Our first visit to the their home, David set up their family movies. Marianne laughed as she watched herself open one bridal shower gift after another.
“Real exciting, isn’t it?” she joked.
“The wedding made up for it. We tied the knot January 24, 1970 in a snow blizzard!” David said.
Continuous hardships of rearing children turned our feet upon demanding paths. We lost touch with Dave and Marianne after our firstborn’s death in 1996. We left our church in search of healing and a new congregation.
Long last, our season of solitude and prayer for a place to worship concluded almost two years ago within a sanctuary in Romeo.
January 19, the Sunday service before our Golden Anniversary, my husband stood in answer to the pastor’s request for praises.
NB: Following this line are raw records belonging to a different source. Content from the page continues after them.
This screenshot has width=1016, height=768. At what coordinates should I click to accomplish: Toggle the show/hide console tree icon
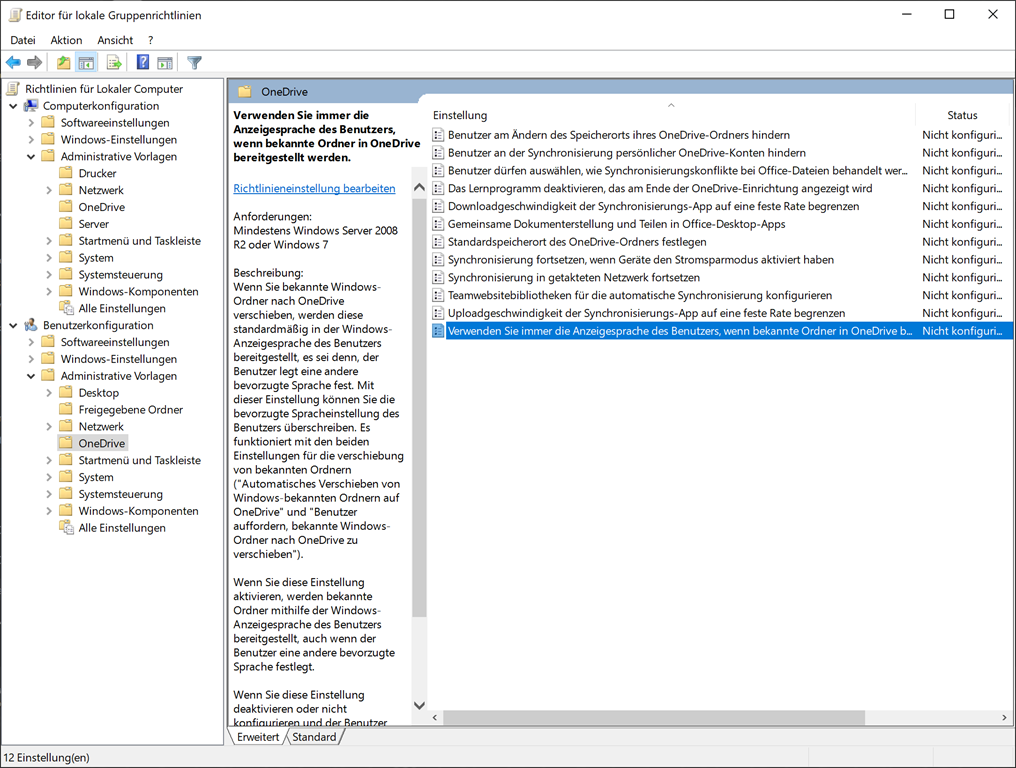pyautogui.click(x=87, y=63)
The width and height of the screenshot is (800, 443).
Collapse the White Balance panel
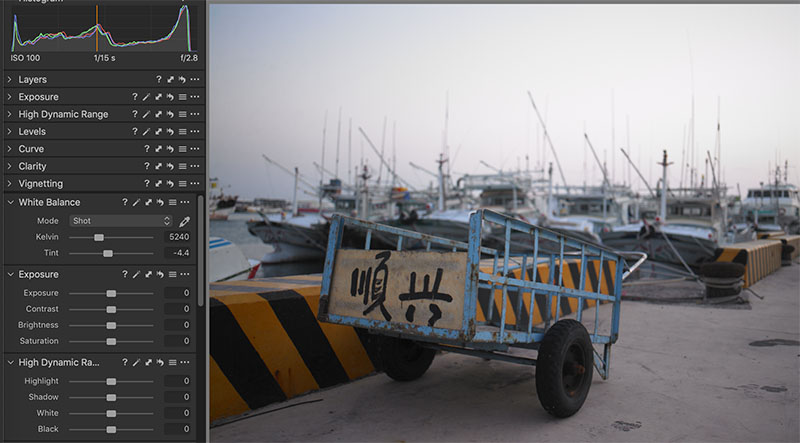[x=9, y=202]
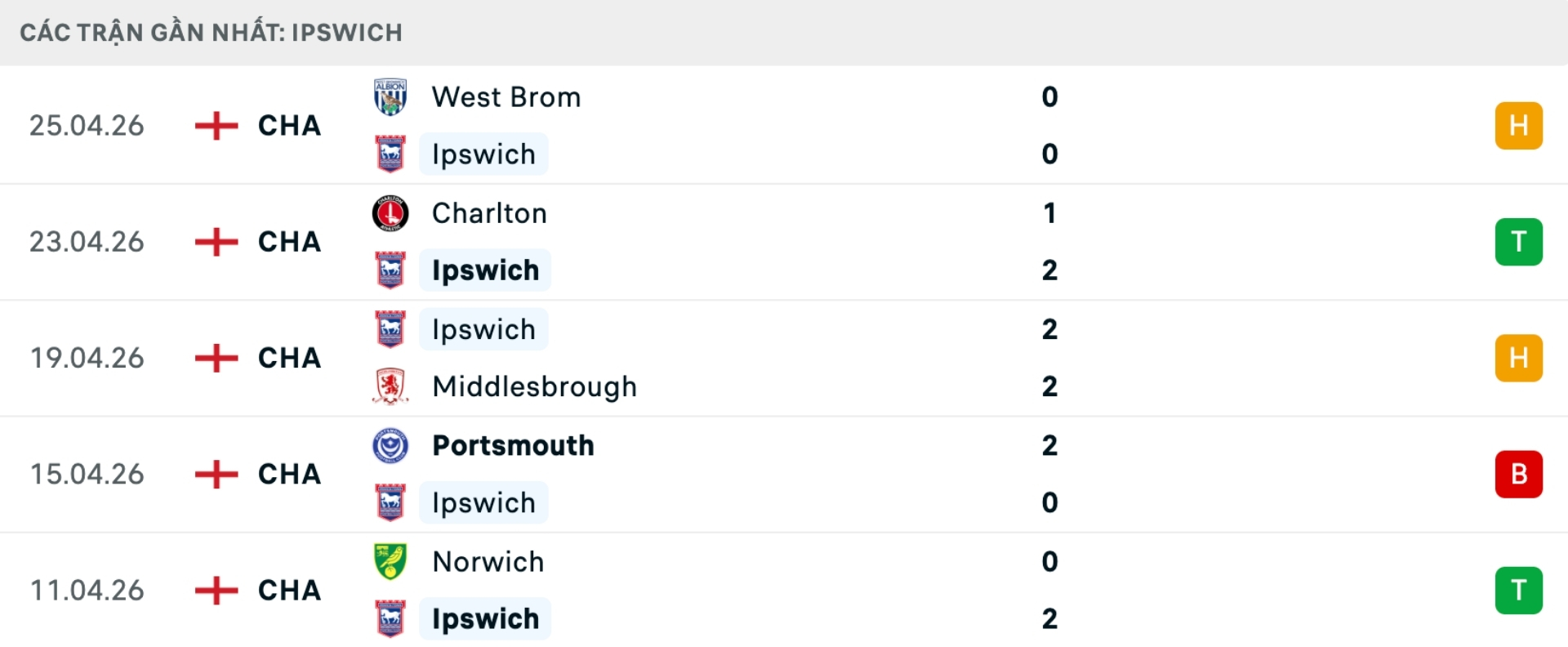Open the Portsmouth team link
Screen dimensions: 1568x647
click(x=513, y=446)

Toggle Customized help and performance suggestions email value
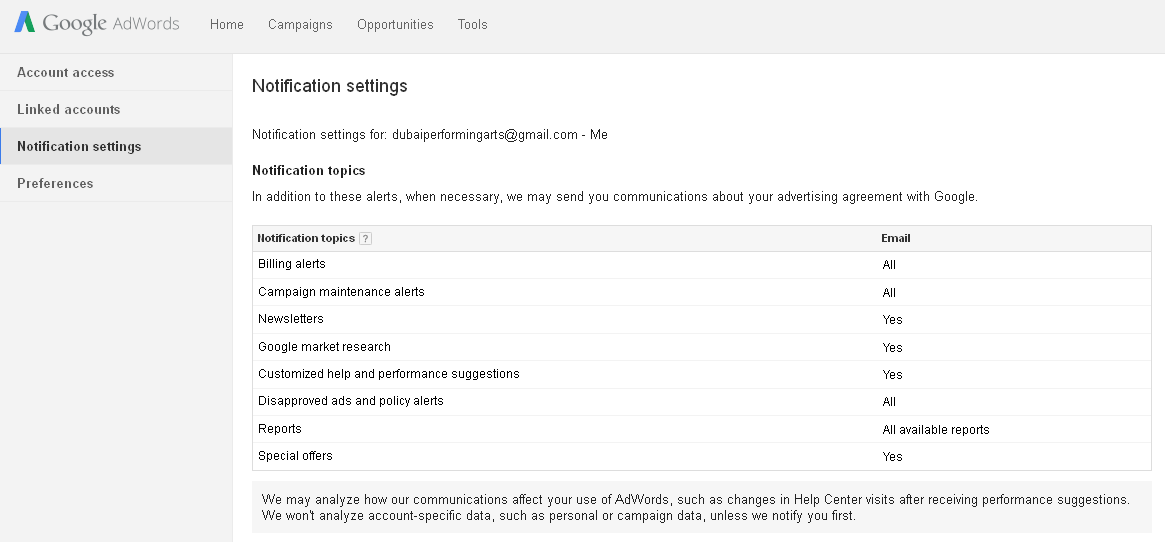tap(892, 375)
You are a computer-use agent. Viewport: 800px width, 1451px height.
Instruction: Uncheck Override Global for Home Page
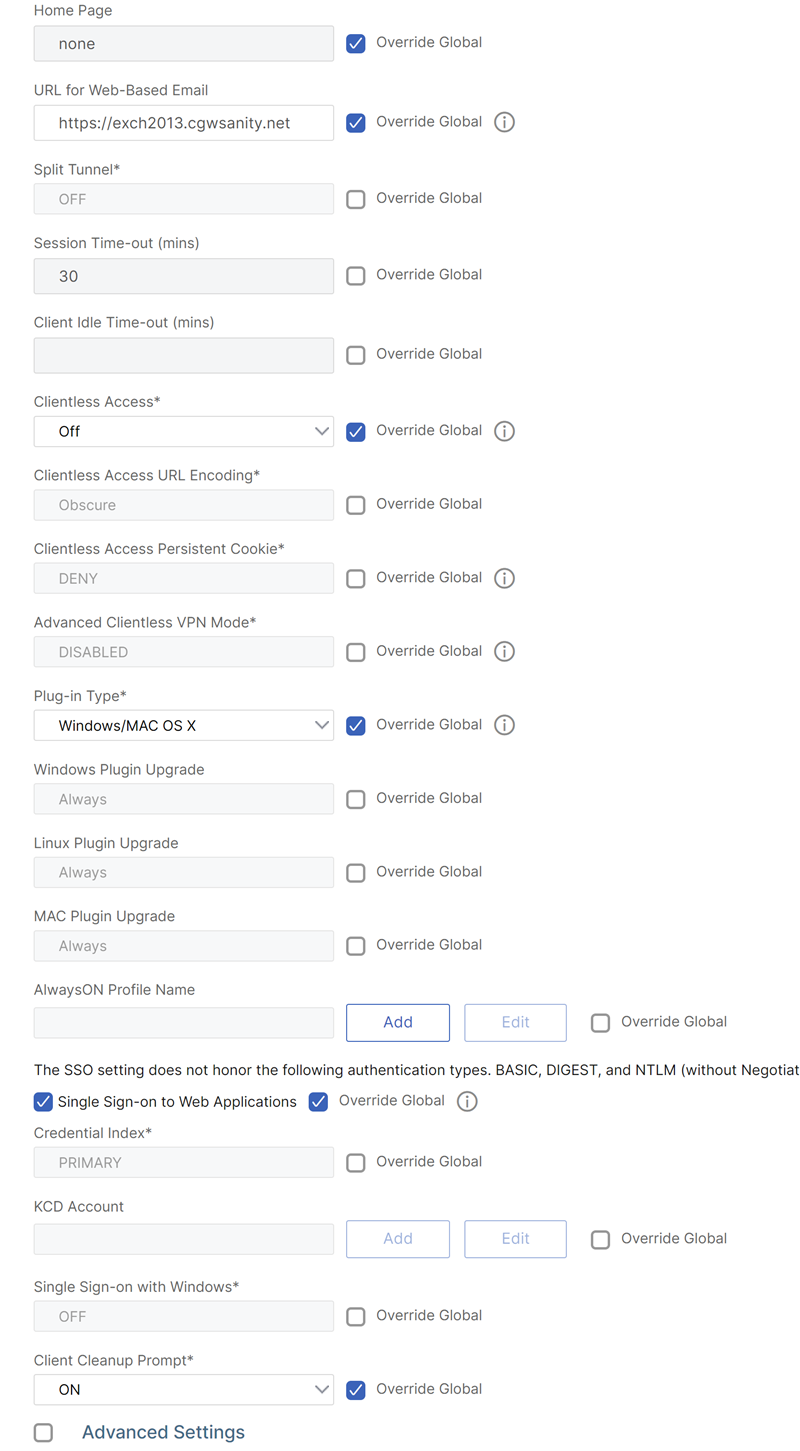coord(356,43)
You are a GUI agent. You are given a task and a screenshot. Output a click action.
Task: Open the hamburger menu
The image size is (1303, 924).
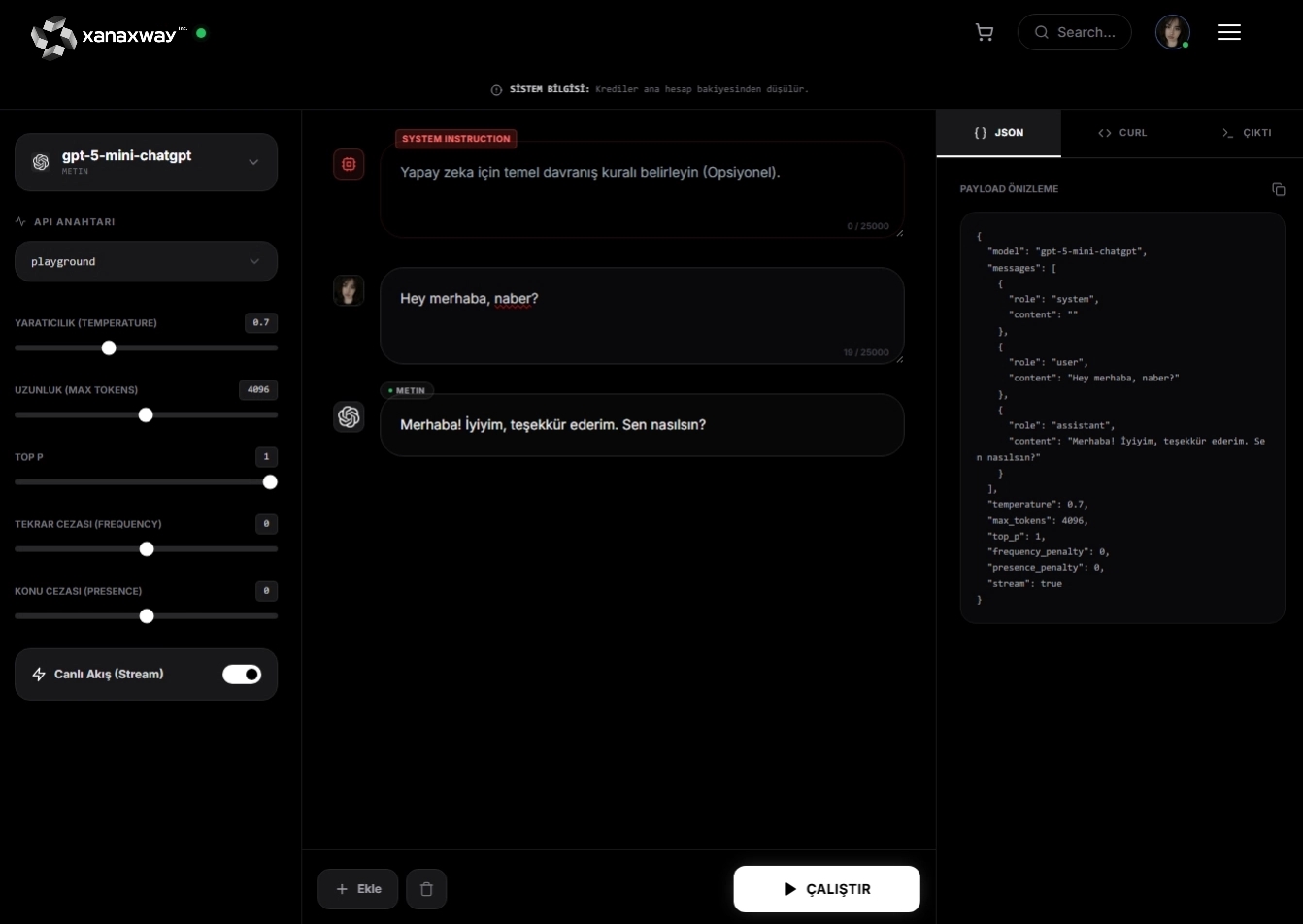1229,33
To my surprise, Mel said, “I’d like to thank God for five decades of wedded bliss to my lovely wife on January 24, 1970.”
Mel and Iris, Carol and Bob, January 26, 2020

After the service, many congratulations followed with the last unfolding something like this from Bob.
“Congratulations! Mel, you said January 24, 1970?”
“Yes.”
“Well, that’s very interesting because Carol and I have never met a couple who share our wedding date. “
“There aren’t many of us crazy people around, Bob.”
“I didn’t speak up because I’m waiting until next Sunday.”
“Where were you married?” I asked.
“Centerville, Ohio,” Carol replied, “where I’m from. I met Bob on a blind date December 5,1968.”
“A fraternity brother from GMI fixed us up,” Bob said.
“Where did you spend your honeymoon?” I asked.
“Caberfae,” Carol answered.
“To ski?”
Carol nodded.
“I can’t believe this! That’s where we went on our honeymoon!” 
In the spirit of hilarious discovery, Carol disclosed Bob left her at the top of the highest hill to fend for herself. She wiped out on the slope.
“A Ski Patrol came to my rescue and assisted me downhill.”
“That’s exactly what Mel did to me!” I said.
 “Well, the hill didn’t seem that high until we got up there,” Bob defended.
Today, the following Sunday, with the flair of a bard, Bob related his thanks for fifty years of wedded bliss. Then confessed he abandoned his bride at hilltop for the thrill of racing downhill.
Dear Reader, we celebrate the endurance of young love. We’ve lived to tell our stories of January 24, 1970—crazy couples blessed with golden anniversaries.
Would love to see David and Marianne again.

Here and Now

Gingerbread Pear Loaf ready for the oven
It’s a typical Sunday afternoon in early January 2020. Four large, perfectly ripe pears lounge in a bowl on our kitchen counter. I’ve observed their incubation for three days, waiting for this succulent moment.
We never know if the green fruit we carry home from the grocer will perform this miracle, or end up mealy chicken scraps. I celebrate their flavor when pears turn yellow and juicy.
I choose one pear, termed “unit” within the produce market. But that’s rather impersonal, for each pear offers delicious weight, 24% of our daily fiber requirement, nutritionists say.
Growing our teensy orchard, I know somewhat the toil and timing crucial to produce healthy and gorgeous food. I’m aware this hefty specimen I hold is not organic because my husband purchased them for their size.
Whether grown naturally or fertilized commercially, I can’t let these four beautiful pears go to waste. After all, they’re most likely survivors shipped from some huge operation 2,000 miles from our door.
How to consume all this fiber in two days, enjoy this summer goodness in January, fruit out of season here and now?
 I rinse and slice the fruit through the middle, find barely a seed to propagate this dense, luscious variety. The texture is perfect for the Gingerbread Pear Loaf I’ve been hankering to bake the past two winters.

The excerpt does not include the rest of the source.